Das Editorial ist zutiefst unehrlich, wenn es suggeriert, über den Anstieg der Zinszahlungen an Investoren besorgt zu sein: „Anstatt die Reichen zu besteuern, bezahlt die Regierung sie dafür, sich ihr Geld zu leihen.“ Dann beklagen die Autoren die Weigerung der Republikaner, die Steuern für die Reichen zu erhöhen.
Nach diesen populistischen Vorspiegelungen wird der eigentliche Punkt erst am Ende des Artikels hineingeschmuggelt:
Die Demokraten müssen anerkennen, dass Änderungen an der Sozialversicherung und an Medicare, den Haupttreibern für das künftige Wachstum der Bundesausgaben, auf dem Tisch liegen sollten. Alles andere wird sich als fiskalisch unhaltbar erweisen. Das wird schmerzhafte Entscheidungen erfordern.

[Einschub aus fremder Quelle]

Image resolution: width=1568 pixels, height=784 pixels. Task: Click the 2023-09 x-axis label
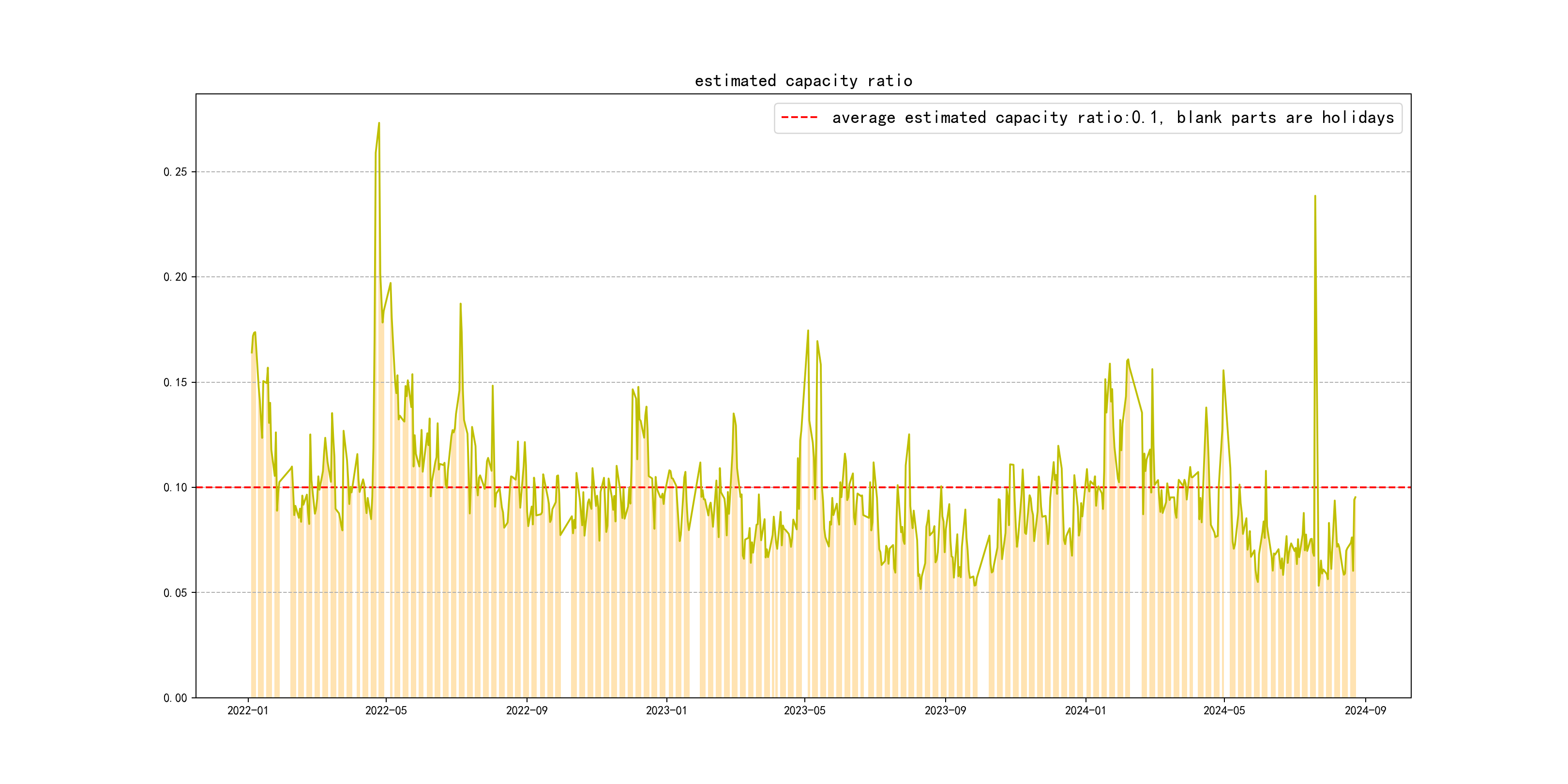(945, 711)
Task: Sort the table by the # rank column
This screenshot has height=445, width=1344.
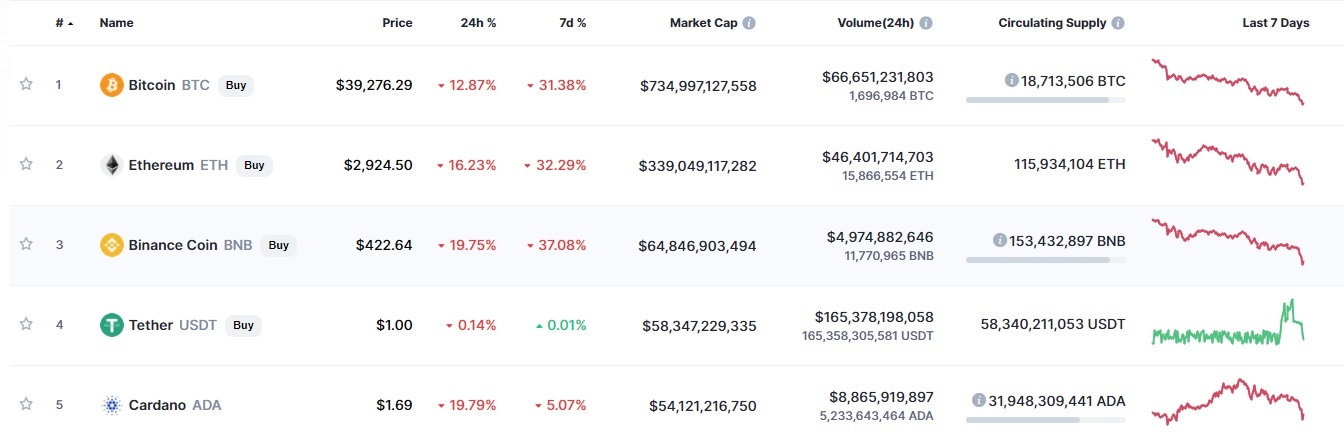Action: pos(63,23)
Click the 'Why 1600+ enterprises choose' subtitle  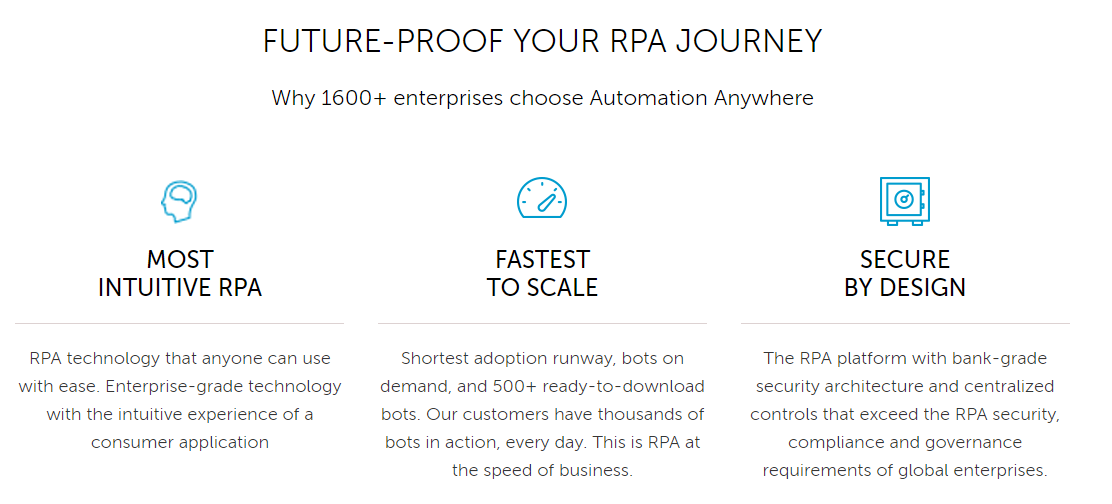[428, 98]
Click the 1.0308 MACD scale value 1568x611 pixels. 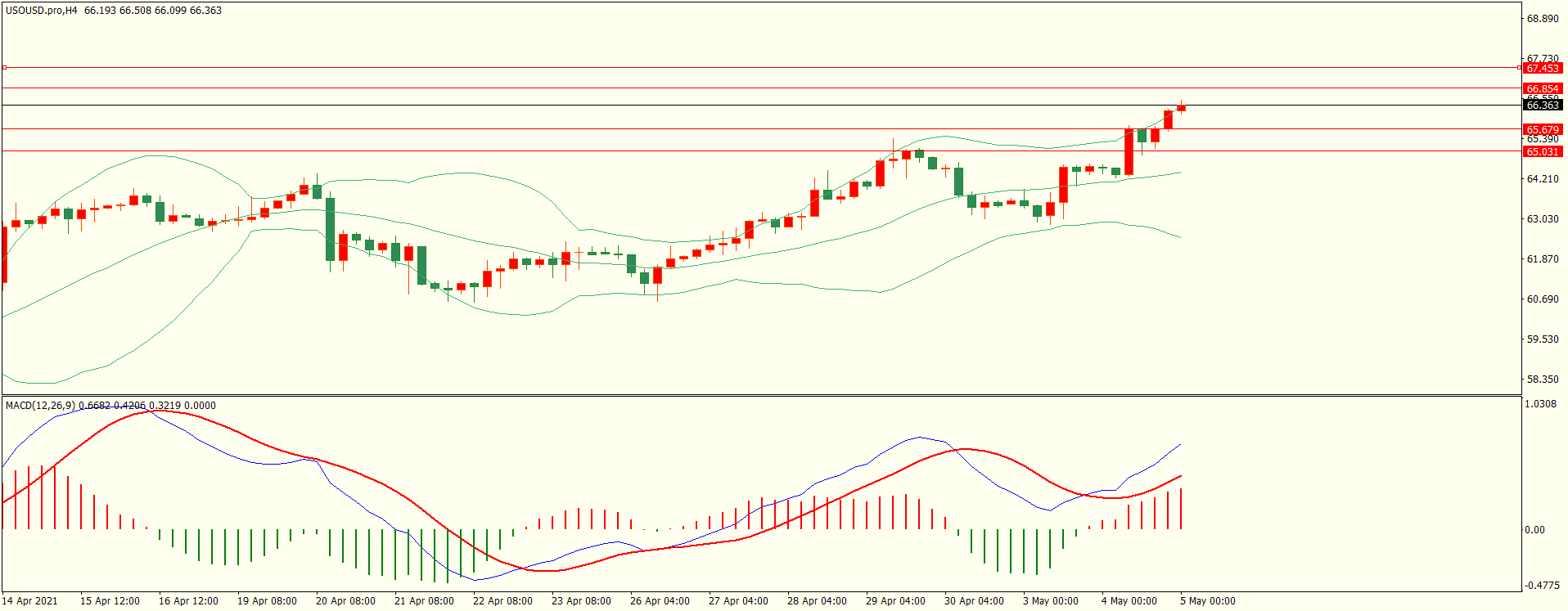(x=1542, y=404)
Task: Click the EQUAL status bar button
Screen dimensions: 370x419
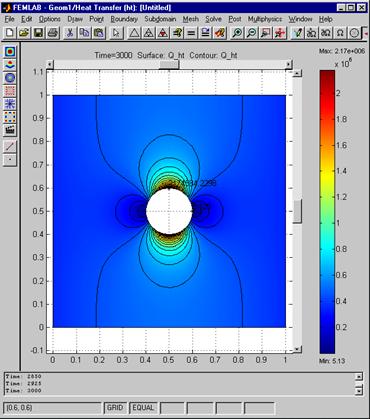Action: 143,408
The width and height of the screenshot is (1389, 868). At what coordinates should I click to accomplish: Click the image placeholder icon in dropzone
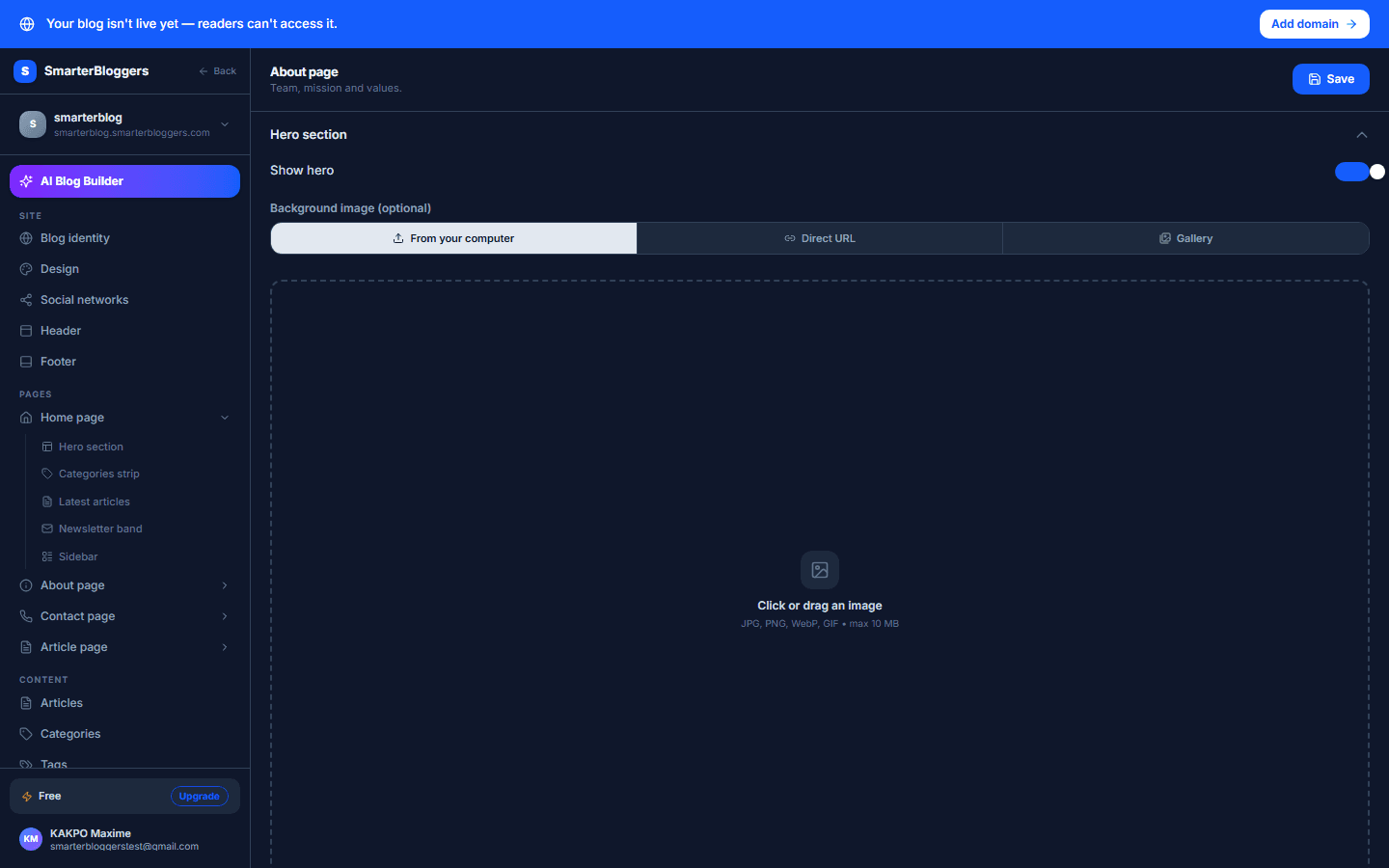pyautogui.click(x=820, y=570)
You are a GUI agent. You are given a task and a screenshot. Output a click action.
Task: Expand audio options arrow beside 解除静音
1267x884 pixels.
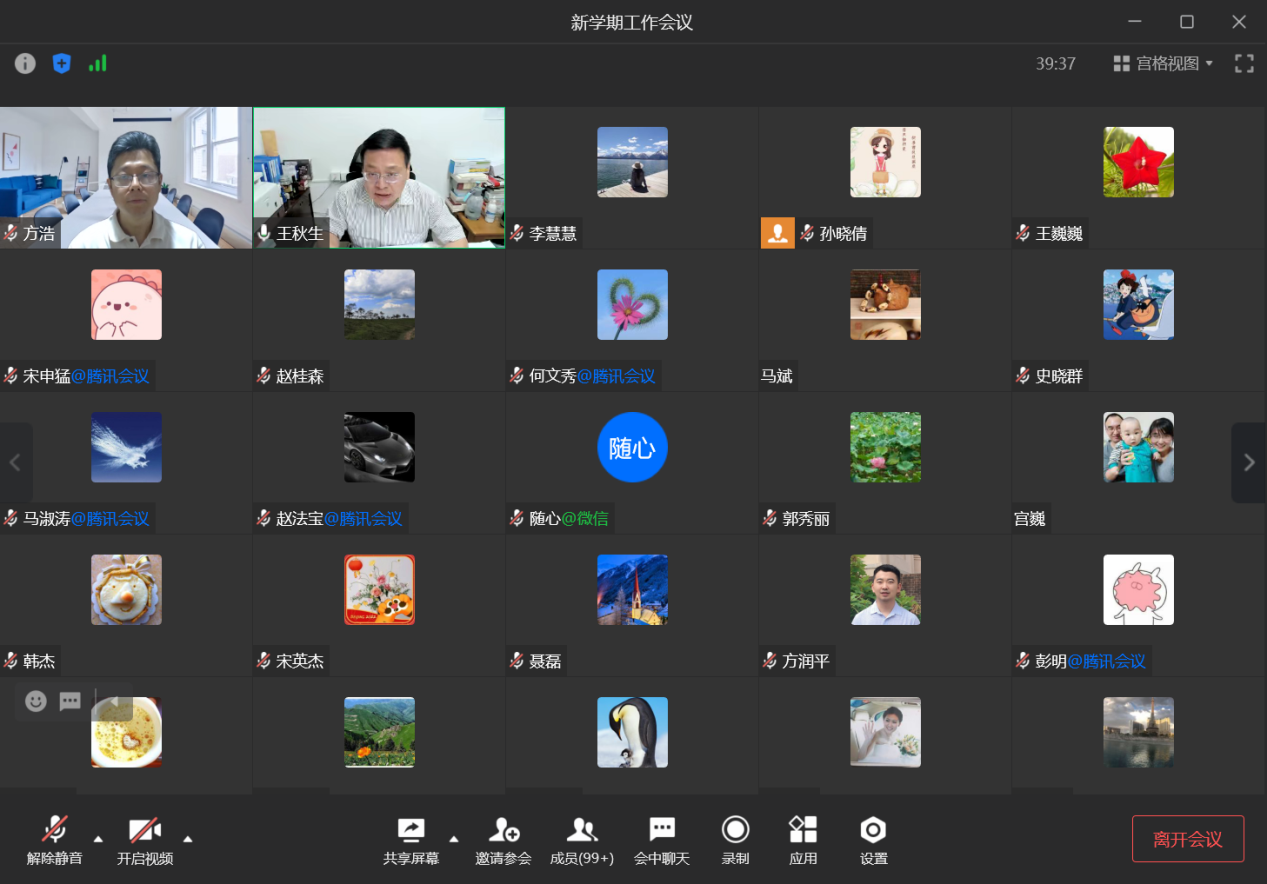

Der einzige Zweck des Editorials besteht zweifellos darin, die Notwendigkeit dessen zu verdeutlichen, was in den Denkfabriken, die die politischen Optionen der herrschenden Klasse der USA untersuchen, euphemistisch als „Reform der Sozialleistungen“ bezeichnet wird. Im Klartext bedeutet dies die Streichung der beiden wichtigsten Programme, auf die Millionen von älteren Menschen und Rentnern für ihr Einkommen und ihre Krankenversicherung angewiesen sind.
Besonders zynisch ist der Verweis auf die Sozialversicherung und Medicare als „Haupttreiber für das künftige Wachstum der Bundesausgaben“. Er läuft auf das unterschwellige Eingeständnis hinaus, dass diese Programme nicht die Ursache für den massiven Anstieg der Bundesverschuldung in den letzten 25 Jahren gewesen sind. Dessen ungeachtet behauptet er, dass die Ausgaben angeblich zukünftig diese Rolle spielen werden. Das Editorial erwähnt jedoch weder die zahlreichen Rettungsaktionen für die Wall Street und das Bankensystem noch die massiven Ausgaben für die Kriege der letzten drei Jahrzehnte. In seiner Warnung vor einem künftigen Wachstum des Defizits geht er nicht auf die Zusage von Präsident Biden ein, den Krieg der USA und der Nato gegen Russland in der Ukraine „so lange wie nötig“ zu finanzieren.
Das Editorial widerspricht damit einer aufschlussreichen Analyse, die erst vor sechs Monaten in der Times selbst veröffentlicht wurde. Damals schöpfte die Bundesregierung erstmals ihre Kreditaufnahmebefugnis aus, was zu einer künstlich fabrizierten Krise über die Schuldenobergrenze führte. Die Studie wurde am 22. Januar unter der Überschrift „How the US Government Amassed $31 Trillion in Debt“ (Wie die US-Regierung 31 Billionen Dollar Schulden angehäuft hat) veröffentlicht und enthielt eine sachliche Darstellung der tatsächlichen Quellen der angehäuften Defizite.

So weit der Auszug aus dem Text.